Keepsakes for Old Age

I’m not old, I think. Not yet. But I’m getting there. Everyone is getting there. Maybe I’m a little ahead in the line because I’m thinking about it. About getting old. 

Am I sad? Not really. Maybe, just a little disappointed. Because I really didn’t have much of a youth. Because I spent most of it preparing for the future– for getting old. 

I don’t think I’m old because I’m still a productive member of society. People still seek my opinion and try to take it seriously (I hope). My opinion still counts for something. I’m not just someone to be tolerated. But then what is ‘old’? It is a state of mind. Because there are people who are old in their youth and others who are young when they are old.

I think I’m at the best time of my life. There is still a skip in my step and I’m not preoccupied with the condition of my joints. I still get excited to see new things, experience new places.

I don’t have any regrets.
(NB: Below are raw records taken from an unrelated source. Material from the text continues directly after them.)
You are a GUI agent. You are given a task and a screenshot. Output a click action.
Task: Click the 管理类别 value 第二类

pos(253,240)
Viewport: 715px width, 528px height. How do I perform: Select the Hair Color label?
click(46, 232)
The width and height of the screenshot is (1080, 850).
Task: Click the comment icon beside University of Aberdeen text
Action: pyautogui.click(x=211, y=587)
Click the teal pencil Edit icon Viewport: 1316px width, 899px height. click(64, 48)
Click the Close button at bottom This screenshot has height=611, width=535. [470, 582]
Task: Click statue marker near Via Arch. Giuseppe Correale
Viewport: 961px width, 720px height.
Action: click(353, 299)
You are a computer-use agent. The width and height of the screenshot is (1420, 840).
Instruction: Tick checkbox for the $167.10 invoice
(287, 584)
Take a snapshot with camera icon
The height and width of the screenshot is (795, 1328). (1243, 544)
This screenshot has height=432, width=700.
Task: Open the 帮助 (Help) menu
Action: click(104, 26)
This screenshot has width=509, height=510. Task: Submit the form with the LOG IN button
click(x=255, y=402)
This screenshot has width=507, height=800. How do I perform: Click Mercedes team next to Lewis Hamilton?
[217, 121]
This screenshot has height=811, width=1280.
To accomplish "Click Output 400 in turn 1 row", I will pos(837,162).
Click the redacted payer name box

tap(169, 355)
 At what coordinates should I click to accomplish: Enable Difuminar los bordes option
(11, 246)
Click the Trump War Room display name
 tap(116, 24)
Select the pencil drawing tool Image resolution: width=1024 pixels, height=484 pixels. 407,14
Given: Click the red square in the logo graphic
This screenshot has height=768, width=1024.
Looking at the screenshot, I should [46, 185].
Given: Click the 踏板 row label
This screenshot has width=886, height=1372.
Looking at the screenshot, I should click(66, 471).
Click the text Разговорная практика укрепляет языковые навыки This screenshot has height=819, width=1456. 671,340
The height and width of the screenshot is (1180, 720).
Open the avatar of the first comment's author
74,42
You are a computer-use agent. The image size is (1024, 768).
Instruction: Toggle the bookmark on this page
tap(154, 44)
I’ve dealt with them all. In fact, I’ve dealt with them so well I don’t even recall what they were.  My desires are limited to traveling, reading, assimilating new ideas, and perhaps guiding others to live a better, more informed life. I’ve reconciled with my ambitions and disappointments.

But a day will come when I won’t matter any more; my opinions will be just that–opinions. So, I’m collecting keepsakes. Little memories– that’ll keep me company and help me pass the time. It could be anything– like the flavor of something delicious– from a long time ago–that perhaps I’d never get the chance to taste again. It could be a bird call; a chance conversation with a stranger; timeless streets through which I walked and walked but wasn’t afraid of getting lost because I had wonderful company. It could be the brilliant blue of the sky, the soothing silence of the forest, the dust on my shoes as I embarked eagerly on a different trail.

I hope that time will be short. I hope I won’t become bitter. I hope when you think of me it’ll be with a smile.